Ice Cream Sundaes

In my youth, I had a part time job after school as a soda jerk and I love making all sorts of concoctions. Got so my customers loved to see what I'd come up with next. Got so that I could not look at ice cream and it's accoutrements after awhile and just settled on egg creams for myself.

Before the magic of the Internet, I never knew what an egg cream was, but thought what a horrible name for something that was supposed to be a sweet treat.

Seemed that the term was used in movies about New York City, especially featuring teenagers. Never heard the term in any Baltimore establishment that had a soda fountain.
 
I can't eat ice cream anymore but I sure did love any kind of sundae back in the day. Pass on the whipped cream, though.

My favorite was hot fudge with chocolate ice cream!
 
Back in the days of the depression when folks were truly poor, and kids were usually rich if they had a penny or two, a man who owned a soda fountain felt sorry for all. Kids and adults alike. He was from Brooklyn, NY and he came up with the idea of a bit of milk a squirt or two or chocolate syrup and carbonated water or a club soda, mixed them into a glass and charged a couple of pennies for it. I've forgotten off hand why he called it an egg cream, but it can be googled, I guess. Perhaps, it sounded healthy.
 
Back in the days of the depression when folks were truly poor, and kids were usually rich if they had a penny or two, a man who owned a soda fountain felt sorry for all. Kids and adults alike. He was from Brooklyn, NY and he came up with the idea of a bit of milk a squirt or two or chocolate syrup and carbonated water or a club soda, mixed them into a glass and charged a couple of pennies for it. I've forgotten off hand why he called it an egg cream, but it can be googled, I guess. Perhaps, it sounded healthy.
Because it contains no eggs and no cream.. makes sense, doesn't it? :ROFLMAO:
 
An egg cream is a cold beverage consisting of milk, carbonated water, and flavored syrup (typically chocolate (preferably Fox’s U-Bet) or vanilla). Despite the name, the drink contains neither eggs nor cream.

It is prepared by pouring syrup into the glass, adding milk, lightly stirring it with a spoon, then streaming soda water into the glass, mixing the other ingredients. Ideally, the glass is left with 2/3 liquid and 1/3 foamy head.[1]

The egg cream is almost exclusively a fountain drink.
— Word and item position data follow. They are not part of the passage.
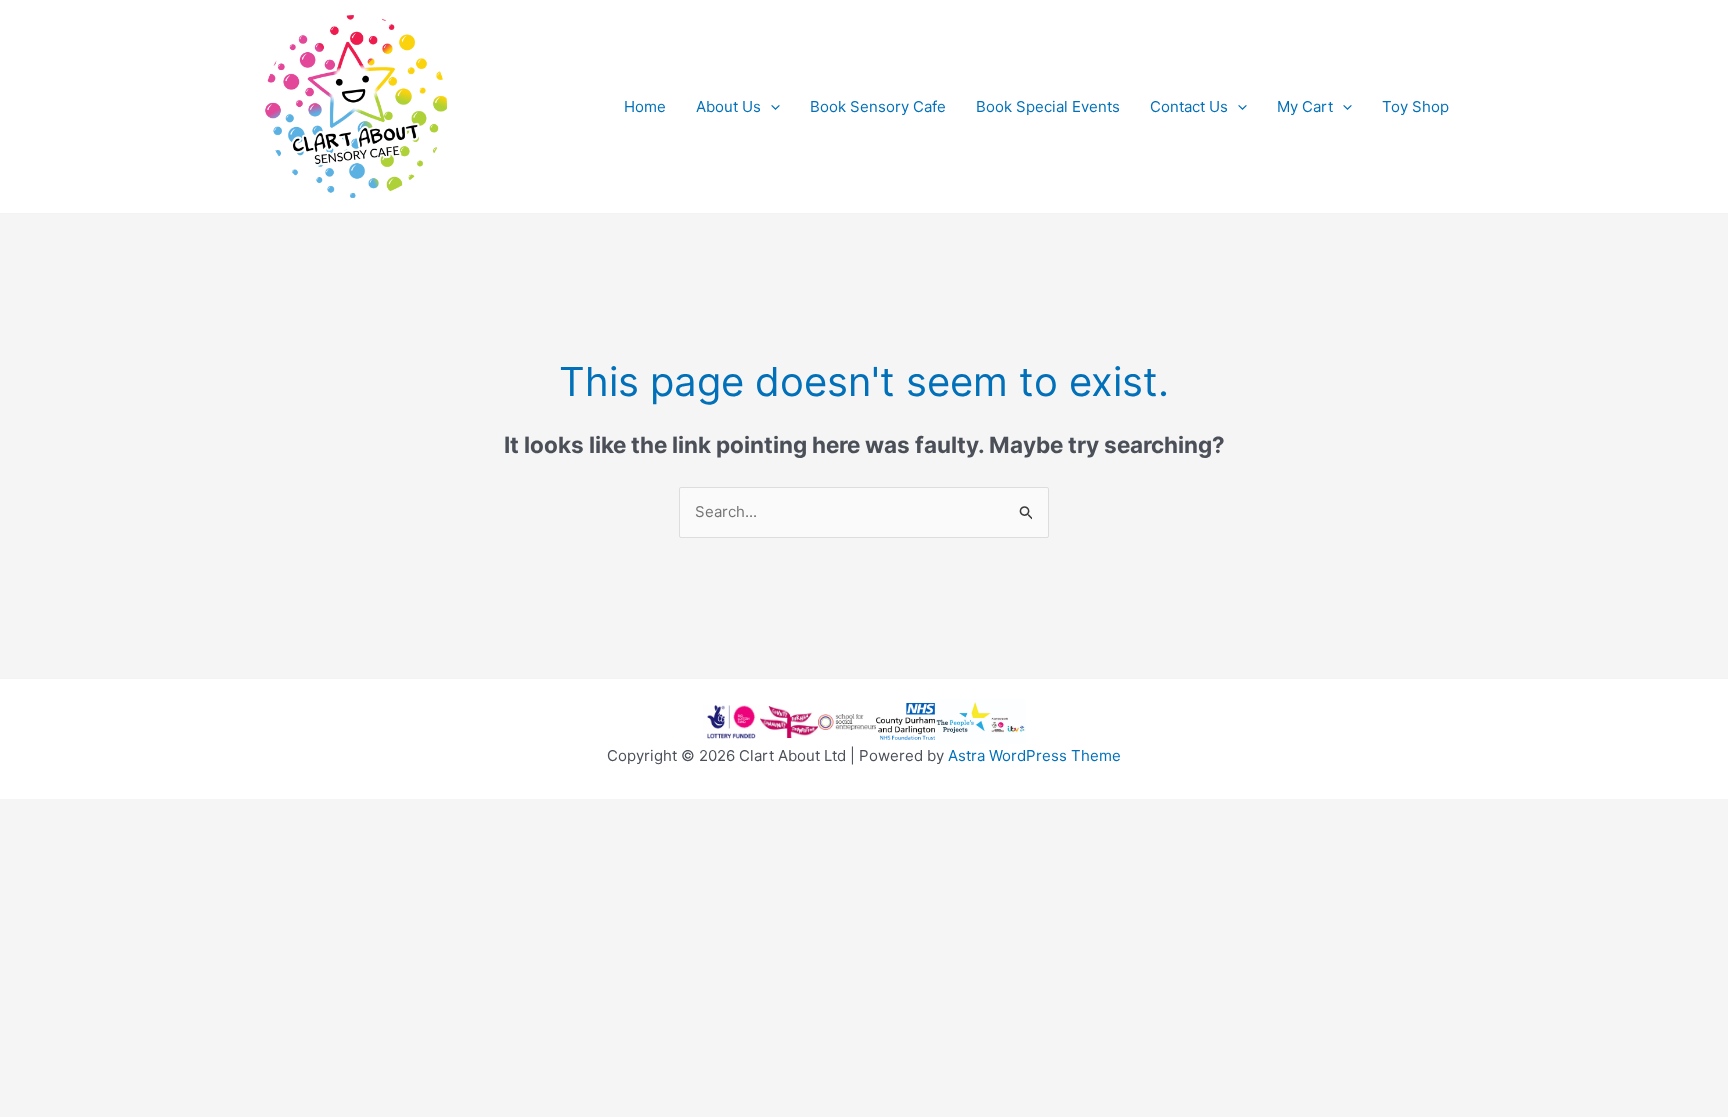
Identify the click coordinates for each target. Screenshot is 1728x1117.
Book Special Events (1048, 106)
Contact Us (1189, 106)
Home (645, 106)
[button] (770, 107)
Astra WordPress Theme (1034, 755)
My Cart (1305, 106)
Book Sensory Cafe (878, 106)
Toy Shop (1415, 106)
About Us (728, 106)
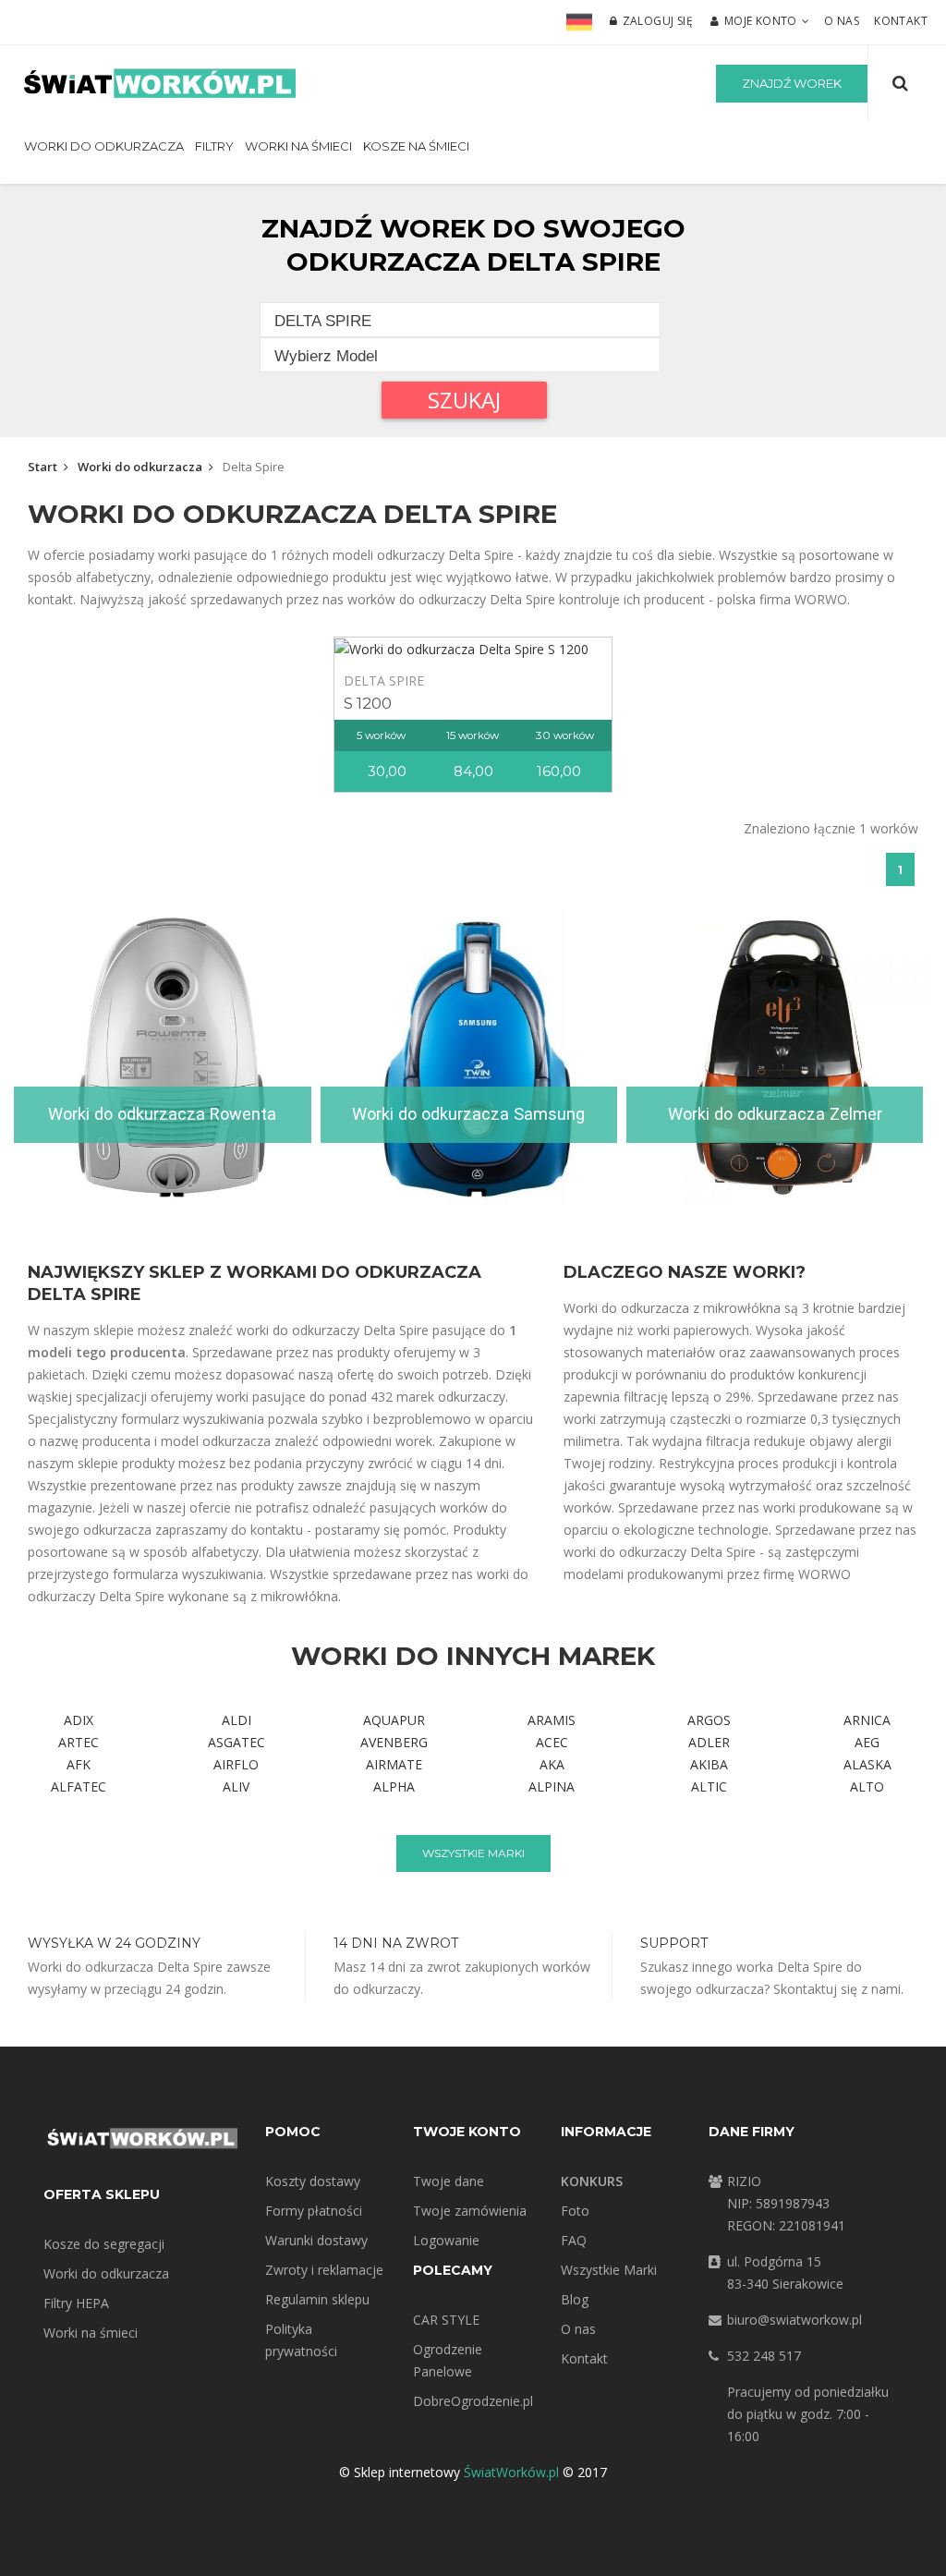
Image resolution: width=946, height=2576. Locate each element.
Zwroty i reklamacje (324, 2269)
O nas (841, 21)
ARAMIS (552, 1720)
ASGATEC (236, 1742)
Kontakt (901, 21)
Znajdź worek (792, 83)
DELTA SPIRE (384, 680)
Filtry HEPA (76, 2303)
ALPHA (394, 1786)
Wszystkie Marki (609, 2269)
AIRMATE (394, 1764)
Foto (575, 2210)
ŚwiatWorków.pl (511, 2472)
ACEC (552, 1742)
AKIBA (709, 1764)
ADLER (709, 1742)
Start (42, 466)
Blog (574, 2299)
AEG (867, 1742)
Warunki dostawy (316, 2240)
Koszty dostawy (312, 2181)
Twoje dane (448, 2181)
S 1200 (368, 703)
Although there have been several attempts to bottle it, none have been wholly successful, as its refreshing taste and characteristic head require mixing of the ingredients just before drinking.


https://en.wikipedia.org/wiki/Egg_cream
 
but it can be googled
The peculiarity that an egg cream contains neither eggs nor cream has been explained in various ways. Stanley Auster, the grandson of the beverage's alleged inventor, has said that the origins of the name are lost in time.[2]

It is generally assumed that the egg cream originated among Yiddish-speaking Eastern European Jewish immigrants in New York City, so one explanation claims that egg is a corruption of the Yiddish echt 'genuine or real', making an egg cream a "good cream".[citation needed]

Food historian Andrew Smith writes: "During the 1880s, a popular specialty was made with chocolate syrup, cream, and raw eggs mixed into soda water. In poorer neighborhoods, a less expensive version of this treat was created, called the Egg Cream (made without the eggs or cream)."[3]

Another explanation comes from reports that it grew out of a request for chocolat et crème from someone, possibly the actor Boris Thomashefsky[4] who had experienced a similar drink in Paris, which according to his heavy accent morphed the name into something like "egg cream", which then developed into the current term.